Есть еще одно письмо к Иваску, где Цветаева снова говорит о своей поэме. Контекст этого письма известен со слов его адресата: «В письмах и утерянной статье я говорил о Цветаевой «греческой» (цикл «Ученик», трагедии «Тезей» и «Федра» и все вообще ее торжественные, патетические стихи) и о Цветаевой «русской», фольклорной («Царь-Девица», «Молодец», «Переулочки»): первой я отдавал предпочтение перед второй» (VII, 416). А вот цветаевская реакция: «О Молодце только один отзыв: — Живой огонь! — Что это? Революция? Любовь? — так говорят самые неискушенные <…> А «греческим» Вы обольщены из-за Вашего тяжкомыслия, -думия <…> это не плохо — я только отмечаю… Вам труднее понять непосредственное» (VII, 401).

Самое важное для нас в этой цитате — последнее слово. «Молодец» — вещь непосредственная. Стала бы Цветаева так говорить о поэме-сказке, в которой любовь символизирует творчество? Разве только для того, чтоб ввести адресата в заблуждение.

Все, здесь приведенное, Шевеленко, разумеется, знает. И письма к Пастернаку, где не раз говорится о поэме и ни разу — о некой ее символике, тоже знает. Поэтому я и думаю, что в ее трактовке «Молодца» сказалась завороженность собственной концепцией. Не будь концепции, можно было бы, кстати, взглянуть на поэму в свете ее соседства со стихами «первой Чехии», вслед за которыми, собственно, и дописывалась вторая часть. Получилась бы интересная картина: рубеж тридцатилетия — в стихах и в жизни отрешение от молодости и любовности, а в поэме-сказке прощальный гимн любви. И в обоих случаях — уход: в стихотворении «Не краской, не кистью!» — растворение в свете (и ведь именно Шевеленко первой вплотную приблизилась к пониманию этого), в «Молодце» — полет «в огнь синь».

Но концептуальность вообще не слишком дружна с непосредственностью, что сказывается порой и в незаслуженном недоверии к биографическим привязкам стихов и поэм. Вот, например, отметив и «личный смысл», и «отсылку к возрастной реалии» в «Хвале Афродите» (написана вскоре после двадцатидевятилетия Цветаевой), Шевеленко находит куда более отвлеченное толкование цикла: «Любовная лирика <…> растворяется в метафизическом дискурсе <…> Тексты философские, впрочем, охотно «маскируются» <…> под лирические медитации с биографическим подтекстом». В результате такого подхода «молодость» (у Цветаевой — «Я молодость свою переросла») трактуется как «»родовая» черта людей XVIII века, судьбы которых Цветаева лишь два года назад примеряла к себе». И, следовательно, в цикле «речь идет об изменении личности, об отказе от прежних моделей самоидентификации» (ИШ, 185). Далее, выбрав и обозначив из многих возможных связей цикла с двумя стихами, где развернута тема прощания с молодостью, только одну («Ничего из всей твоей добычи / Не взяла задумчивая муза»), Шевеленко переключает разговор на цикл «Разлука» (написан четырьмя месяцами раньше), а затем и поэму «На красном коне» (написана еще пятью месяцами раньше), чтобы в конечном итоге сказать, что «новая «визитная карточка» Цветаевой» гласила: «»отказ» от земли не выбор человека, но выражение сущности поэта» (ИШ, 188).

> [Блок данных]

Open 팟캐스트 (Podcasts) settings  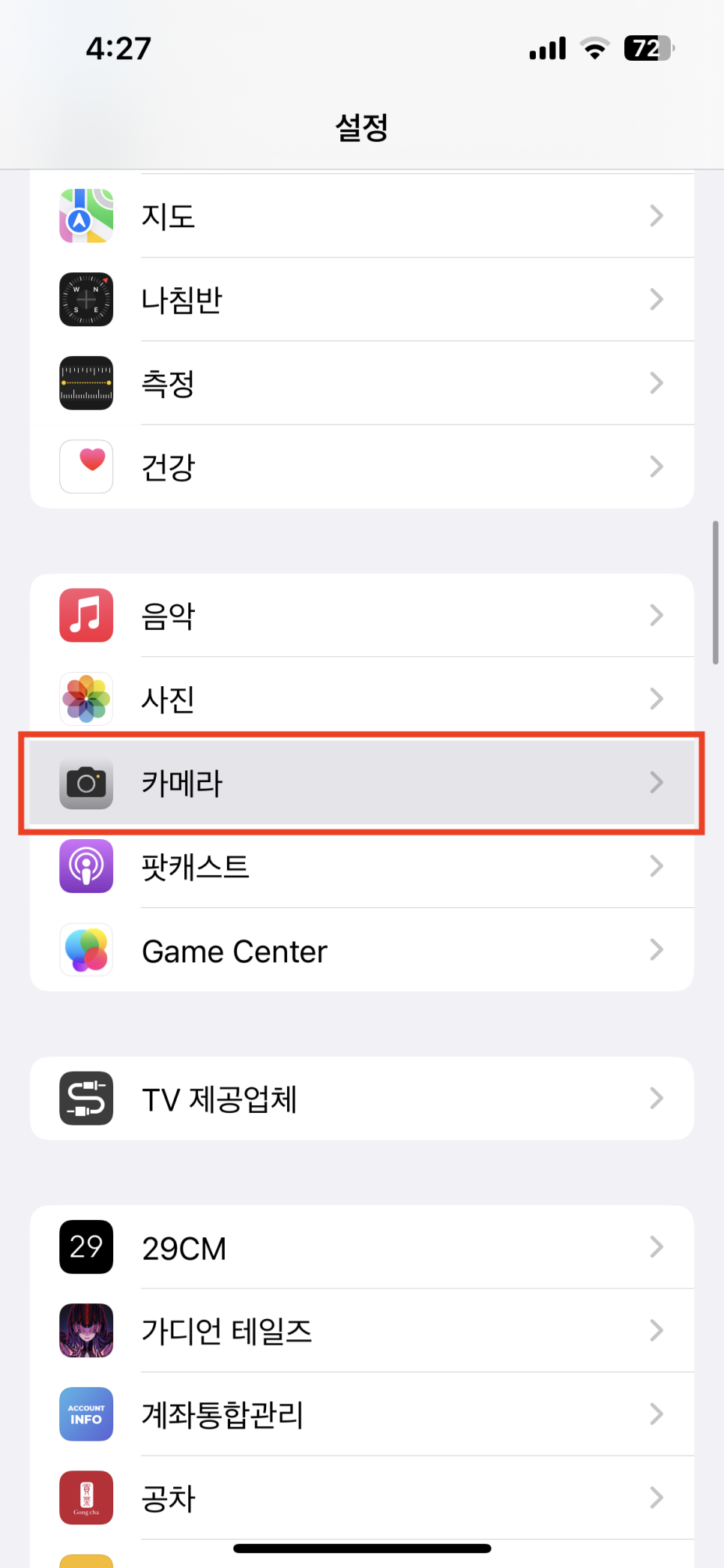[x=361, y=866]

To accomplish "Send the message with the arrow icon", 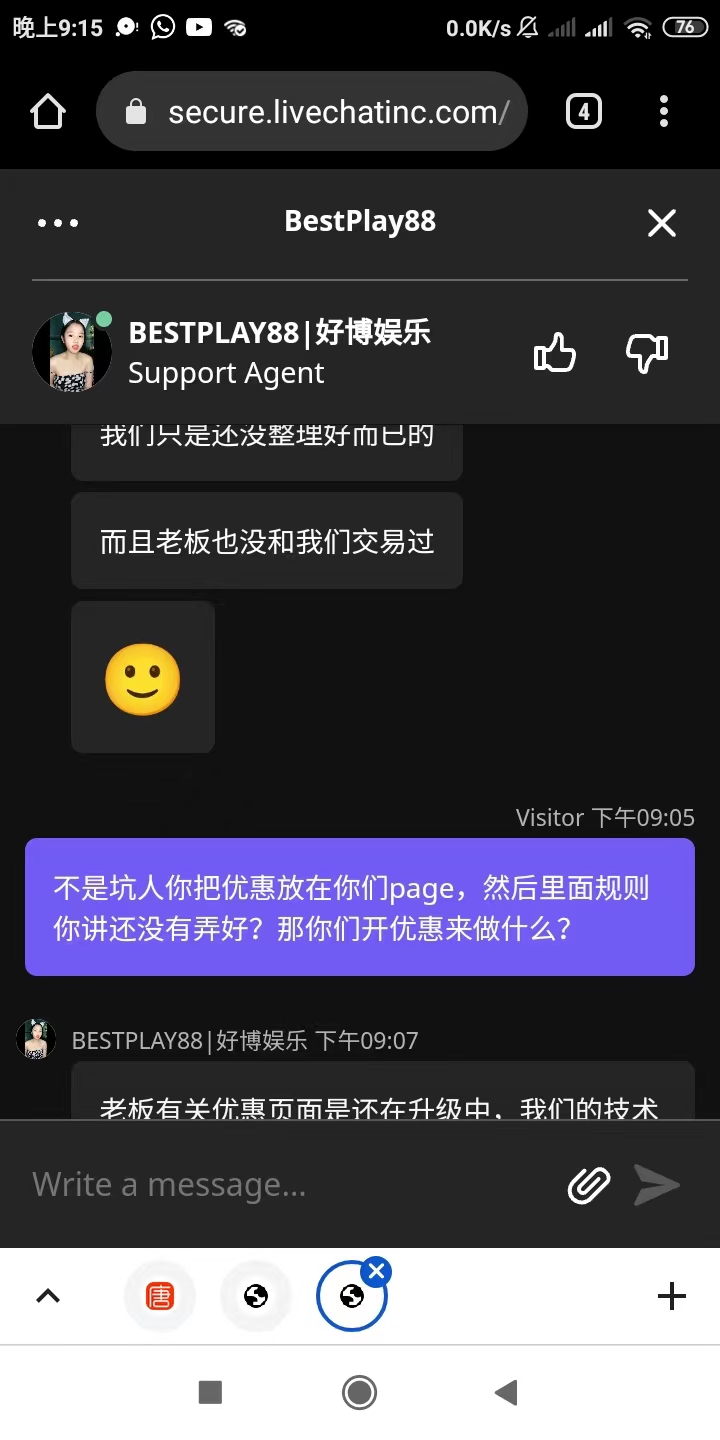I will pyautogui.click(x=657, y=1185).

> [Упражнение] Обновите фрагмент отрывка: начните со слов «Самое важное для» и остановитесь после слов «адресата в заблуждение.», заменив «последнее слово» на «заключительное слово».

> [Ответ]
Самое важное для нас в этой цитате — заключительное слово. «Молодец» — вещь непосредственная. Стала бы Цветаева так говорить о поэме-сказке, в которой любовь символизирует творчество? Разве только для того, чтоб ввести адресата в заблуждение.